Vital Therapies saw its shares crater 89% this morning after saying it has halted development of its lead candidate, Extracorporeal Liver Assist System (ELAD®) for acute forms of liver failure, which failed a pivotal trial, and will explore strategic options.
The announcement followed the extracorporeal human allogeneic cell therapy’s failure in a Phase III trial in patients with severe alcoholic hepatitis. ELAD failed the VTL-308 pivotal study (NCT02612428) by failing to achieve the study’s primary endpoint of a significant improvement in overall survival through at least 91 days assessed using the Kaplan Meier statistical method, Vital said.
The trial’s secondary endpoint of proportion of survivors at study day 91 also showed no statistically significant difference between the groups.
“In light of these results, the company does not believe the ELAD System can be approved in the U.S. or EU, if ever, without additional clinical trials that would require substantial capital and time to complete,” Vital said in a statement.
VTL-308 completed enrollment at the end of March 2018 with 151 subjects (78 in ELAD-treated arm, 73 in control arm) enrolled at 38 sites in the U.S. and EU subjects in VTL-308 were randomized 1:1 to either ELAD plus standard-of-care, or standard-of-care alone.
The VTL-308 trial, which enrolled its first subject in May of 2016, was designed based on insights from pre-specified and post-hoc analyses of the company's earlier Phase III VTI-208 clinical trial (NCT01471028), Vital said.
Vital acknowledged the failure of VTI-208 to meet its primary and secondary endpoints in August 2015— of overall survival through at least 91 days assessed using the Kaplan Meier statistical method, and proportion of survivors at study days 28 and 91, respectively.
Target Population Modified
Later that year, however, Vital added that reduced ELAD tolerability in subjects with higher Model of End-Stage Liver Disease (MELD) scores, exacerbated in older subjects, contributed to the overall failure of the study.

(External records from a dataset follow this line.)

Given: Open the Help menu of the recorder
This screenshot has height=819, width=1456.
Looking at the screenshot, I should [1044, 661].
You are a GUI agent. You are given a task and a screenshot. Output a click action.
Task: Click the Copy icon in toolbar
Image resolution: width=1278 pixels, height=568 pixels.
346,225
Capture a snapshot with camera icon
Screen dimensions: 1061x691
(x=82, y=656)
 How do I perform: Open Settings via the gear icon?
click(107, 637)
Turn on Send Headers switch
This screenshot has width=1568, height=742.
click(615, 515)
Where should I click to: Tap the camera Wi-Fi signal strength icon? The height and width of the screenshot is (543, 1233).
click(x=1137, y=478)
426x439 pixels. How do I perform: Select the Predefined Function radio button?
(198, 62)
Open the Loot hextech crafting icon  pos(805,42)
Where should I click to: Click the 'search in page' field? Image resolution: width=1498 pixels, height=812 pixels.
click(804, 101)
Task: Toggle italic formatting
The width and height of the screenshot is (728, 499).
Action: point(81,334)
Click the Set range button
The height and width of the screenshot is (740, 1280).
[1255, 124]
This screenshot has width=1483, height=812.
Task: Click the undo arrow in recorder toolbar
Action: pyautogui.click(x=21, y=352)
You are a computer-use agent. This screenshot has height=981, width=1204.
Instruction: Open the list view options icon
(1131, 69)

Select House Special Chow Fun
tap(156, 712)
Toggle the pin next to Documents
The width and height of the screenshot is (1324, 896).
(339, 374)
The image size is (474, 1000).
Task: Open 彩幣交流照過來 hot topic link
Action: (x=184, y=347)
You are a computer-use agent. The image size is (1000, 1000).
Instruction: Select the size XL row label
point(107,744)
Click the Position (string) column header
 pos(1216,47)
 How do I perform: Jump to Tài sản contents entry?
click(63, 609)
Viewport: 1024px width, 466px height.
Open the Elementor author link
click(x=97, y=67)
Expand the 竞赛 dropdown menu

Specifically, participants with kidney dysfunction and serious blood coagulation problems, both components of MELD score, had poorer outcomes.
Based on these findings, Vital modified its target population in VTL-308 by excluding subjects aged 50 years or older and those with a MELD score of 30 or higher. Subjects were also excluded with creatinine of 1.3 mg/dL or above, which limits kidney dysfunction, and international normalized ratio (INR) above 2.5, which limits blood coagulopathy.
The company also raised its requirement for patients to show a third MELD component, bilirubin, to a minimum of 16 mg/dL to ensure that liver dysfunction is a major contributor to MELD. Vital cited a post-hoc analysis of the subset of the VTI-208 clinical trial matching these criteria, which showed 60 subjects with overall survival through at least 91 days.
Investors responded to the failure of VTL-308 with a stock selloff that sent the company’s shares down 89% in premarket trading as of 9:10 a.m., to 70 cents a share from $6.30.
Just days ago, Vital was hyped as one of “3 Biotech Stocks That Could Double Your Money” by The Motley Fool.
The article cited a favorable analysis of the company’s stock by Cantor Fitzgerald that concluded ELAD “could be a big winner for people with acute liver failure,” and that “odds of success seem awfully high given the results from the previous subgroup.”